Jessica Arong O’Brien, 50, Chicago, Illinois was convicted after trial of fraudulently obtaining loans related to the purchase, maintenance and sale of properties on Chicago’s South Side by causing lenders to issue and refinance approximately $1.4 million in mortgage and commercial loans by making false representations and concealing material facts in documents submitted to the lenders. O’Brien used the fraudulently obtained mortgage loan proceeds to purchase an investment property in the 600 block of West 46th Street, Chicago, Illinois. She fraudulently refinanced the mortgage on the property, as well as on a second investment property in the 800 block of West 54th Street, Chicago, Illinois. O’Brien then fraudulently obtained a commercial line of credit to maintain the properties, before selling them to a loan officer – co-defendant Maria Bartko and a straw buyer whom O’Brien knew would fraudulently obtain mortgage loans.

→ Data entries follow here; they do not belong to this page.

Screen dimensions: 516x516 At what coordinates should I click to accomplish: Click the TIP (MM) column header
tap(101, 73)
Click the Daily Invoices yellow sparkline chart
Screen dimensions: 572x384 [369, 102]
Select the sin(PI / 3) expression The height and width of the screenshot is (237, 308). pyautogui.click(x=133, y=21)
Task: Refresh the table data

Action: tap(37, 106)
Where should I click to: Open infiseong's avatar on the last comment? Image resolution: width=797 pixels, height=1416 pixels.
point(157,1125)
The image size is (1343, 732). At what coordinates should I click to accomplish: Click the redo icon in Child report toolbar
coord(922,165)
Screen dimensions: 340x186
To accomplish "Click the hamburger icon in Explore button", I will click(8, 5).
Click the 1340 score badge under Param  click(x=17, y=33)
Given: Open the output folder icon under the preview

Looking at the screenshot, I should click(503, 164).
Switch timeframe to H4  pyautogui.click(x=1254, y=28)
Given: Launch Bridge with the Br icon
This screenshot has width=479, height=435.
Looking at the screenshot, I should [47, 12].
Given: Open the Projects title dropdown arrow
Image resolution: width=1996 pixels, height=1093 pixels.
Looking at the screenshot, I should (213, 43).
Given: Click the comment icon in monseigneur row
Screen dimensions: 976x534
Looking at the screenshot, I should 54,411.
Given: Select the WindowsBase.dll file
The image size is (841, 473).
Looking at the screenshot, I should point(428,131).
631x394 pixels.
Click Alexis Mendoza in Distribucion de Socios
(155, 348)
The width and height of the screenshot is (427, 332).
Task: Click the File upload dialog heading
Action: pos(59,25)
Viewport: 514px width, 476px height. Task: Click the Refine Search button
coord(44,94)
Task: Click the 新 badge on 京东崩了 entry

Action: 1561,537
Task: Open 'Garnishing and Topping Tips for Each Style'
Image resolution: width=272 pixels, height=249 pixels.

Evidence at trial revealed that O’Brien carried out the fraud scheme from 2004 to 2007. At the time, O’Brien was employed as a Special Assistant Attorney General for the Illinois Department of Revenue, while also owning a real estate company, O’Brien Realty LLC, and working part time as a loan officer for Amronbanc Mortgage Corp. in Lincolnwood, Illinois. At the time, Bartko was employed at Amronbanc as a loan officer.
The jury convicted O’Brien on both counts against her, including one count of mail fraud affecting a financial institution, and one count of bank fraud. Each count is punishable by a maximum sentence of 30 years in prison. U.S. District Judge Thomas M. Durkin set sentencing for July 6, 2018.
Bartko, Chicago, Illinois pleaded guilty before trial to one count of mail fraud affecting a financial institution. Judge Durkin will schedule Bartko’s sentencing hearing at a later date.
The conviction was announced by John R. Lausch, Jr., United States Attorney for the Northern District of Illinois; Jeffrey S. Sallet, Special Agent-in-Charge of the Chicago Office of the Federal Bureau of Investigation; and Catherine Huber, Special Agent-in-Charge of the Central Region of the Federal Housing Finance Agency, Office of Inspector General. The government is represented by Assistant U.S. Attorneys Matthew F. Madden and Tyler C. Murray.